Training models on old chemistry and data

Making a model to learn a problem/task and its chemical space remains to be challenging. Old chemical data aren’t necessarily only those available in public and/or open-source databases. It’s also the historical records, of failed or discontinued projects, that the companies have. Whatever model someone builds today must remember how well the model extrapolates to today’s chemistry.

Pharmaceutical companies are looking at the development of models trained on all sorts of molecular representations (1D to 3D, SMILES strings, chemical and physical descriptors including new ones and new ways). This multimodal approach seems to be the focus of early-stage discovery projects, for example, for derisking a series of chemicals or filtering to find the best series. This implies having the technical capabilities, which might hinder the competition and concentrate the opportunities among existing big players in the long run.

Another direction these companies are taking is getting more data internally from unstructured sources to structured machine-readable and ready datasets. Thus, the Large Language Models have found their way quite easily to be adopted in this domain.

Assessing chemical by chemical

This is not feasible nor plausible in the real world, and risk assessors would agree. We can group chemicals by structural similarity, biological effects, and uses. For example, class-based approaches have been applied to PFAS. However, we don’t have widely accepted assessment approaches, especially when thinking of mixtures and plastic products.
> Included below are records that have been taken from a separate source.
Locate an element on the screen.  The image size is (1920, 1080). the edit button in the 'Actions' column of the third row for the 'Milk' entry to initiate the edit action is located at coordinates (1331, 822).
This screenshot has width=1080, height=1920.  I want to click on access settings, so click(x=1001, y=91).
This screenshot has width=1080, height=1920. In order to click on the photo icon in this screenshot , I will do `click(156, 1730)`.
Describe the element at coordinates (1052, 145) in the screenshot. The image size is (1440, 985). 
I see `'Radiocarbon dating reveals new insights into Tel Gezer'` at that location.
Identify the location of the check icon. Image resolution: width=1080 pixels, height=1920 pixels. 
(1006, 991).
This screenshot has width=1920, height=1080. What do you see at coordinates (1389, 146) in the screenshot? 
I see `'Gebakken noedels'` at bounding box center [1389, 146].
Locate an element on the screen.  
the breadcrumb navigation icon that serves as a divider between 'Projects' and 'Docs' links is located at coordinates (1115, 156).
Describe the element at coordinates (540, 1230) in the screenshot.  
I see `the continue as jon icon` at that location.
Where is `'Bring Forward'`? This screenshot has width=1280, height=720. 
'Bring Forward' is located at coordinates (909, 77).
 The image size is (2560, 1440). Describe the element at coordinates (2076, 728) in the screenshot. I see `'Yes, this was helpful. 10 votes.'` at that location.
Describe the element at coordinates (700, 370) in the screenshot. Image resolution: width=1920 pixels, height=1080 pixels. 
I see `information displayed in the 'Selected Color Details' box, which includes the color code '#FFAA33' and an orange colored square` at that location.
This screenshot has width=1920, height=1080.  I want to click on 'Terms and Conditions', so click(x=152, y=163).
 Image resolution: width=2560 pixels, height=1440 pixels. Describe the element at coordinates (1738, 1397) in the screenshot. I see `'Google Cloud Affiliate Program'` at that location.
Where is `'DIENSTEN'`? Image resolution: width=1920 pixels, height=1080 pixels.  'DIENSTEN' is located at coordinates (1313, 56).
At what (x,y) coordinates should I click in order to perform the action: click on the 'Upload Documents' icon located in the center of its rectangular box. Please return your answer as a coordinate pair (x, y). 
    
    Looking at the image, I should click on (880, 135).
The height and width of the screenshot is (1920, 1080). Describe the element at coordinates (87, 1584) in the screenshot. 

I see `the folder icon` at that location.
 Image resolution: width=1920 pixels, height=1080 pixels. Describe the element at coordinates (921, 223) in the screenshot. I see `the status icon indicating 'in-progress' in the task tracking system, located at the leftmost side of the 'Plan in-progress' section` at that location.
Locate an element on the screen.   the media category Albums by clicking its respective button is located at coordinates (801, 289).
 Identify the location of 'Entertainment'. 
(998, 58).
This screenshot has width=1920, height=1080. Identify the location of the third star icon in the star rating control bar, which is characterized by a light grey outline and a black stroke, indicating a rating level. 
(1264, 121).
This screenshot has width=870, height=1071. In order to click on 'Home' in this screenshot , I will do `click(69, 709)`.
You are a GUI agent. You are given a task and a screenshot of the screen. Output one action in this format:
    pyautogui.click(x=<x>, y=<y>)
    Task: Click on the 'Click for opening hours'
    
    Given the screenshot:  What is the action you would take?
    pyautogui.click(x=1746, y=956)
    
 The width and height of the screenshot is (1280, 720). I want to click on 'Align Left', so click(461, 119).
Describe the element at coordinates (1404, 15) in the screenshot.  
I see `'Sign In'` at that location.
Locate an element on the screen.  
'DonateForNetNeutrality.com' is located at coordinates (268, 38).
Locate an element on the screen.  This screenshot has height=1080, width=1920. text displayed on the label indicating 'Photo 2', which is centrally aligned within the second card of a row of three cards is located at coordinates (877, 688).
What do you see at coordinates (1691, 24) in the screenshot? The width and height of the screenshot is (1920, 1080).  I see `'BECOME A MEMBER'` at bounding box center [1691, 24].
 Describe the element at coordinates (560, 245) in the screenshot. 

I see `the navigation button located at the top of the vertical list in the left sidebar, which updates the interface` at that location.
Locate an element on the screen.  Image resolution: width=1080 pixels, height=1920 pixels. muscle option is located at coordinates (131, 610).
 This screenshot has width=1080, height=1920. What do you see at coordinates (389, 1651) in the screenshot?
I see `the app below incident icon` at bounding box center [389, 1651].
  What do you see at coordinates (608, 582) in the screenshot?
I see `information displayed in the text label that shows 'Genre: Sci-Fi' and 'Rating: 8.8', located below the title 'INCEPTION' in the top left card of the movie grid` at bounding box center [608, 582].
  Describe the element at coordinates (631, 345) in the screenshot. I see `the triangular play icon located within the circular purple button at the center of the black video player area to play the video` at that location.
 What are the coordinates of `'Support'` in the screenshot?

Recently, COSTER was proposed as a research standard for toxicology and environmental health systematic reviews while NIEHS showcased the development of systemic evidence maps as a foundation for exploring evidence in a structured and organised manner. They implemented it in Tableau! Such frameworks can minimise bias and lead to transparent and reproducible decision-making workflows. The wish is for AI to replace the manual curation of articles where most efforts go.

To the question of how to reduce the risk itself imposed by exposure to chemicals, it was acknowledged that the regulatory limits do not have to be based on risk assessment. For example, we will never have a complete list of positive compounds such as PFAS. We should rather opt for the most protective limit values when in doubt.